■ EXERCISE AIM
Output should begin at the line holding "Given: Click the Open File folder icon" and end at the last line of the entries; print those lines verbatim and no others.

■ SOURCE MATERIAL
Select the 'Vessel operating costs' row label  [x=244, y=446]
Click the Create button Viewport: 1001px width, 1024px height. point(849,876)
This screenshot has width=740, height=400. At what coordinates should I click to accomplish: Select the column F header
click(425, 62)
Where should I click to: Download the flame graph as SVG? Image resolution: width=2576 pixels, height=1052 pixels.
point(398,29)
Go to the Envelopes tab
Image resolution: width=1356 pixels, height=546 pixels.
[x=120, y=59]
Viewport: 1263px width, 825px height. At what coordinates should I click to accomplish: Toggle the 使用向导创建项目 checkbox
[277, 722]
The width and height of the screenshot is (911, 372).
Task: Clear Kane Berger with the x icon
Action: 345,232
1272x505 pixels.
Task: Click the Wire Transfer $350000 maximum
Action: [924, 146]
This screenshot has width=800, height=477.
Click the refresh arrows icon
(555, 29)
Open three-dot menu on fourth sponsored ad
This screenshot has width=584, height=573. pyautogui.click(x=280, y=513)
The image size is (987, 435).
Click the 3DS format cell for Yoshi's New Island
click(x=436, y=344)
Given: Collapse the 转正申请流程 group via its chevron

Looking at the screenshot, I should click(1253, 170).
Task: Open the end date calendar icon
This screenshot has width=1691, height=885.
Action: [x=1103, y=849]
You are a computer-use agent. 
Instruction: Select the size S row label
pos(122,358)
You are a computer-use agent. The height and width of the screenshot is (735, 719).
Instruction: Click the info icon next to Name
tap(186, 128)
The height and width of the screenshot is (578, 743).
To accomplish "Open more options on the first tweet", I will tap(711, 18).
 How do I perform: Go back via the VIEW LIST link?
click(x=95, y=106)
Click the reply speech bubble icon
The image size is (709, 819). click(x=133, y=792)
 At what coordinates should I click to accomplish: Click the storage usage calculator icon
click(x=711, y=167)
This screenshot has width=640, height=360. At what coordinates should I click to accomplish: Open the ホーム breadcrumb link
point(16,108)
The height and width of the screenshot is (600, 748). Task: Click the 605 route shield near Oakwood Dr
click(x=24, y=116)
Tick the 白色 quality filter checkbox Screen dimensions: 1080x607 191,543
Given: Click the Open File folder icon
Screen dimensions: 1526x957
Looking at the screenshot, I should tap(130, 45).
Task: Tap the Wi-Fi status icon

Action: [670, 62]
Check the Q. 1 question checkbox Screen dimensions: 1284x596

■ EXPECTED ANSWER
Given: Click the Open File folder icon
Screen dimensions: 1526x957
Looking at the screenshot, I should tap(130, 45).
Task: Tap the Wi-Fi status icon

Action: [670, 62]
Check the Q. 1 question checkbox Screen dimensions: 1284x596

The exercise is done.